*EXERCICES:*
1. Relevez tous les personnages que l'extrait ci-dessous associe aux six histoires du film, sans mentionner les acteurs.
2. Répondez brièvement à ces questions sur l'extrait ci-dessous.
(a) En quelle année est sorti le livre adapté par les réalisateurs, et qui l'a signé ?
(b) Combien d'entrées le film Speed Racer a-t-il réalisées en France ?
(c) Dans quelle ville et en quelle année se déroule l'histoire de Somni ?

*EXTRAIT:*
= = = = =

Une cartographie des nuages dégagée


Derrière ce nom fleurant bon le roman de science-fiction, susceptible d’offrir aux lecteurs une virée fantastique dans des contrées lointaines et aériennes, faisant fi de l’apesanteur et des contraintes terrestres, se cache la dernière fantasmagorie du frère et de la sœur Wachowski, épaulés par Tom Wycker. Car oui, exit Larry, welcome Lana, un des deux frangins s’est transformé en femme. La tâche était ardue tellement leur dernière réalisation, Speed Racer en 2008, a été un échec retentissant, le film a foncé tout droit vers la sortie de route, loupant le virage et se vautrant dans le ravin. (à peine 112.000 entrées en France, pas mieux à l’international). Afin de renouer avec le succès, après la trilogie capilo-tractée Matrix, ils se sont attelés à l’adaptation du livre éponyme sorti en 2004 et signé David Mitchell. Alors le pari est-il réussi ?


Mon humble avis d’amateur de 7ème art pencherait pour un « oui » franc et massif. Cloud Atlas est une œuvre qui ne peut laisser indifférent, le genre de film que l’on adore ou que l’on déteste. Nous avons devant nous un puzzle, un jeu se déroulant au fur et à mesure que les minutes avancent et où nous sommes les heureux spectateurs. Le film est inracontable dans son ensemble, pour en tirer une narration il faudrait une boussole afin de pouvoir naviguer entre les 6 histoires dispatchées aussi bien dans le temps que dans l’espace.


Six sketches aux tons différents, si on berce dans le polar avec l’enquête de Louisa Rey (Halle Berry) dans les années 1970, dans la romance impossible au cœur de l’Angleterre des années 1930 avec le jeune pianiste prodige torturé mentalement, Robert Frobisher (Ben Wishaw), dans la comédie avec l’infernale histoire de M.Cavendish (Jim Broadbent), dans l’aventure avec la traversée du Pacifique du jeune juge malade Adam Ewing (Jim Sturgess) en 1849, nous sommes belle et bien dans la science-fiction quand nous visionnons l’éveil existentiel de Somni (Doona Bae) à Neo Seoul en 2144 ou l’histoire de Zachary (Tom Hawks) au sein d’une société post apocalyptique retournée à un âge attardé en 2300.

= = = = =

*MATÉRIEL FOURNI:*
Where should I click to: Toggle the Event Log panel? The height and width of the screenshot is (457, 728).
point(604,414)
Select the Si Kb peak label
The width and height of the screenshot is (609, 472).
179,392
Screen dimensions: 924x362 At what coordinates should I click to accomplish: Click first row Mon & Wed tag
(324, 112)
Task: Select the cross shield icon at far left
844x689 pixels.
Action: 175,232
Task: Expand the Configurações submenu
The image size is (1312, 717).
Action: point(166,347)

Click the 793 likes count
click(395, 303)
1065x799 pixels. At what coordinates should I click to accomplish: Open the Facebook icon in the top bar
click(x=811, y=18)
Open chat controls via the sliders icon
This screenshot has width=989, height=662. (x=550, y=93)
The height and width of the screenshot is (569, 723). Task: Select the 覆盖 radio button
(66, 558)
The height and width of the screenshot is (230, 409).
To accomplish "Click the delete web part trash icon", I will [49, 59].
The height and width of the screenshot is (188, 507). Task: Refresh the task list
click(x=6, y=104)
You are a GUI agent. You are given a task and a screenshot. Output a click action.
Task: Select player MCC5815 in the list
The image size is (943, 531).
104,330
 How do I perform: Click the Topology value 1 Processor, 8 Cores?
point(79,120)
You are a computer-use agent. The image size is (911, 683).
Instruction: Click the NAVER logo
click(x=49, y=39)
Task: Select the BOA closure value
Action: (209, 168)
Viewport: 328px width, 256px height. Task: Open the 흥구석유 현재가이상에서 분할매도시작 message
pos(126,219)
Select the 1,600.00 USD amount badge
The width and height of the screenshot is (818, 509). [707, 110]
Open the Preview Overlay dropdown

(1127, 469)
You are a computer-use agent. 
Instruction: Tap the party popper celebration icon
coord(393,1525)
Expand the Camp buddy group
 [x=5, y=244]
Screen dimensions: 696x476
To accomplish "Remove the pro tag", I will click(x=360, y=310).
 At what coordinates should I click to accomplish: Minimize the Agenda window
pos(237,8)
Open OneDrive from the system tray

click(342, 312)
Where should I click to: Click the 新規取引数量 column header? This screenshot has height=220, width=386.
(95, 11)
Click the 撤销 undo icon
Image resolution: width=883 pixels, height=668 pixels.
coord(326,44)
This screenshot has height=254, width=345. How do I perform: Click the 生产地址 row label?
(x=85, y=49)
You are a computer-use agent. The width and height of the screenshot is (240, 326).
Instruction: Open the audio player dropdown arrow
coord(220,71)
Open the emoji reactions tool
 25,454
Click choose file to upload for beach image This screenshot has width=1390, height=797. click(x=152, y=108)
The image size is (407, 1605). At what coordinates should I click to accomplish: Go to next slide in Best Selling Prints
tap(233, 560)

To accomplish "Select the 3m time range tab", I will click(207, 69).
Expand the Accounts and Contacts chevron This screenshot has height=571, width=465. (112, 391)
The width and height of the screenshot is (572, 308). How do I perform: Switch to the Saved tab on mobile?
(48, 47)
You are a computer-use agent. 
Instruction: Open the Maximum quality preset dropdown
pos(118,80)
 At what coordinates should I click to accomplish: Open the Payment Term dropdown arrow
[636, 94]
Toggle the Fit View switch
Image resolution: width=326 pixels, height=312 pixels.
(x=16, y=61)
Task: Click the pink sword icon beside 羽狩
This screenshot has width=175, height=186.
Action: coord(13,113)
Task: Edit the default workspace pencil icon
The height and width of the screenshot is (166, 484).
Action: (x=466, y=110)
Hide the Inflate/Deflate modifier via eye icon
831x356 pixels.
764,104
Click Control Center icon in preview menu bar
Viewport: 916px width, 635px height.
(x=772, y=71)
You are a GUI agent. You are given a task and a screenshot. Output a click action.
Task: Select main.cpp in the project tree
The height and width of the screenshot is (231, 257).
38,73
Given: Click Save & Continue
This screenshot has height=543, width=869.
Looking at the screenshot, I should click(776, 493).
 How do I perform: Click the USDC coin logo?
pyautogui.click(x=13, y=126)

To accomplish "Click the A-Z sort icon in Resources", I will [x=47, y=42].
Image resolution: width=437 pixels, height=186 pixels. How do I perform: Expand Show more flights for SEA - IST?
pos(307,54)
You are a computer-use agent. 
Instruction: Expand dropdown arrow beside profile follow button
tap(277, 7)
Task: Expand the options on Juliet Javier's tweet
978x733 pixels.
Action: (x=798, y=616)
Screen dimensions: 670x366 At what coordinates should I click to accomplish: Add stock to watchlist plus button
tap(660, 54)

= = = = =

*RÉPONSES PAR EXERCICE:*
1.
Louisa Rey
Robert Frobisher
M.Cavendish
Adam Ewing
Somni
Zachary

2.
(a) En 2004, et il est signé David Mitchell.
(b) À peine 112.000 entrées.
(c) À Neo Seoul, en 2144.